These other types and your API

Posted on September 10, 2018 · 3 mins read · tagged with: #dotnet #API #design

So you’ve created your Open Source project. It might be written in Java, it might be .NET, it might be something else. You might have even taken an additional step and created a test that validates public API to please SemVer gods. Now, let’s take a closer look at this API. What types does it use and why?

List me not

Let’s consider a simple example. A C# method of an interface that can be implemented by a developer who uses our library.

public interface ICanDoIt
{
    void DoIt (List<T> data);
}

Who wouldn’t like to implement ICanDoIt, huh? This is the best interface ever! So every single user of your library does it. In their implementations, they add to the list, they remove from the list, they augment it in every single way you can imagine.

At this moment everything works just fine. But a few months later, you want to slightly alter the the behavior of this interface. You’d like to track all the operations on the data parameter to allow, for instance, rolling back changes, when needed. How can this be implemented?

I can’t do it

It can’t be. List{st ring} has no capability like this. In .NET, where methods are not virtual by default, there is no way to derive from the List{T} to add the behavior specified above. What went wrong then?

The author of the library attached its public API not to the contract/behavior of the list but to its implementation. Now, every single user can use ANY part of the implementation, not only the part that we meant. This means that it can’t be easily swapped. You could think of different ways of moving it like:

  1. Replace with the widest interface like IList{T}, which breaks backward compatibility, changing the signature of the method.
  2. Introduce a new interface, that will break it even more.
  3. Try to forward the type. With a Basic Class Library type it won’t go that easy.

As you can see, initial attachment to the implementation introduced a lot of harassment when it required a change.

No strings attached

You can’t develop your library in vacuum. After all, you want to live in the ecosystem you build your library for. But using all the types from a standard library might not be the best way to build a SemVer friendly product. Next time, when you thing about using List{} or a Dictionary{,} think again. Maybe, it’s not the best choice you can make. Maybe, using a smaller interface that allows augmenting behavior later on, is the way to go.


Comments

Could you explain how change to IList will break your API? Every List is IList so after upgrading library and recompilation everything should be fine. I can't imagine upgrading library without new version of client app. Where is the problem?
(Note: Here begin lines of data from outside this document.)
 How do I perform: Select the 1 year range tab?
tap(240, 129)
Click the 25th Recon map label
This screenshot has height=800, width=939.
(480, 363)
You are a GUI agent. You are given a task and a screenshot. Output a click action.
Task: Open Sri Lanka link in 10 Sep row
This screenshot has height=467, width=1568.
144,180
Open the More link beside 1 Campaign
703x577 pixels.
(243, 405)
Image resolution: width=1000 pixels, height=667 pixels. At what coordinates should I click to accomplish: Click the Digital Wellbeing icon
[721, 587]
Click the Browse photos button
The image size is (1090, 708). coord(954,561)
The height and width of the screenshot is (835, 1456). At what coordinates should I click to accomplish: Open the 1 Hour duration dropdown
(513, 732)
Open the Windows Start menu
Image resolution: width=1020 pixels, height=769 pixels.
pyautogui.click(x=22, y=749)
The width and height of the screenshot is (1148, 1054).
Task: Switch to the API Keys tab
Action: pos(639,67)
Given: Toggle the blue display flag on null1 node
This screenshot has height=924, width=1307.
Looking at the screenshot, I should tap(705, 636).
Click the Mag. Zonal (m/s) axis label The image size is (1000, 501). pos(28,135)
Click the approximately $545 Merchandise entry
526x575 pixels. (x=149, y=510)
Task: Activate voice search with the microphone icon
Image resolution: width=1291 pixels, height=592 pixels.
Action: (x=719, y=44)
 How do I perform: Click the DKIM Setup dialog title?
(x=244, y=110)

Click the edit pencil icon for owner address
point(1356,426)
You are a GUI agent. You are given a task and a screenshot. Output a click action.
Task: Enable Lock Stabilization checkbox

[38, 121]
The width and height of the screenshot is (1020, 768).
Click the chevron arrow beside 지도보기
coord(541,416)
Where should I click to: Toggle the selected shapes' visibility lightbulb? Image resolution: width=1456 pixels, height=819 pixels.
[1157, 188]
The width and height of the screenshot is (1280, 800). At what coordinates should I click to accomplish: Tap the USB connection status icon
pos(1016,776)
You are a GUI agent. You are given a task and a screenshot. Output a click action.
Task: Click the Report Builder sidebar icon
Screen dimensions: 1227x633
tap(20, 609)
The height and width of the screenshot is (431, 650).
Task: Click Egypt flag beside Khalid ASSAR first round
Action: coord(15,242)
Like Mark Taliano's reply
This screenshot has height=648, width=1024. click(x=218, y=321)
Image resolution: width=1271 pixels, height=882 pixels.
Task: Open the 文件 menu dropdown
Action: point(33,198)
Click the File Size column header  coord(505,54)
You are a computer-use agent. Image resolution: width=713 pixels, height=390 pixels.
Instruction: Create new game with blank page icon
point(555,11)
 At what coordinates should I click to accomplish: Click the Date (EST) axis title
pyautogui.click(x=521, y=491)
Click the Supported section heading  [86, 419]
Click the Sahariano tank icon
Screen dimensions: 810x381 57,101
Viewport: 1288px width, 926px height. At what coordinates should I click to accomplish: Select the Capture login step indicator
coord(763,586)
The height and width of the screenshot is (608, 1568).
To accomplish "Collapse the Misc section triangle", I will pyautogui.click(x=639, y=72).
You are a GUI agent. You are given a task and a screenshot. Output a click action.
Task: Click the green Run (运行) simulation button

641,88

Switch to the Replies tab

by mkoscielniak at 2018-09-12 16:12:40 +0000

Thank you for the comment :) What if somebody had a method accepting the list "Do(List)" and passed the parameter from your method? If you replace it with "IList" you'll break somebody else code. Yes, it's easy to change, but not if it sits in a "common.lib.dll" or something similar. Effectively, this requires a major change in semver which you don't want to do that often.

by Szymon Kulec 'Scooletz' at 2018-09-17 08:01:08 +0000

Ok, from delegates point of view it could be problem.

by mkoscielniak at 2018-09-17 08:11:13 +0000

So it's a breaking change, so my take on it is: "be aware of concrete class in your API if you don't own their implementations".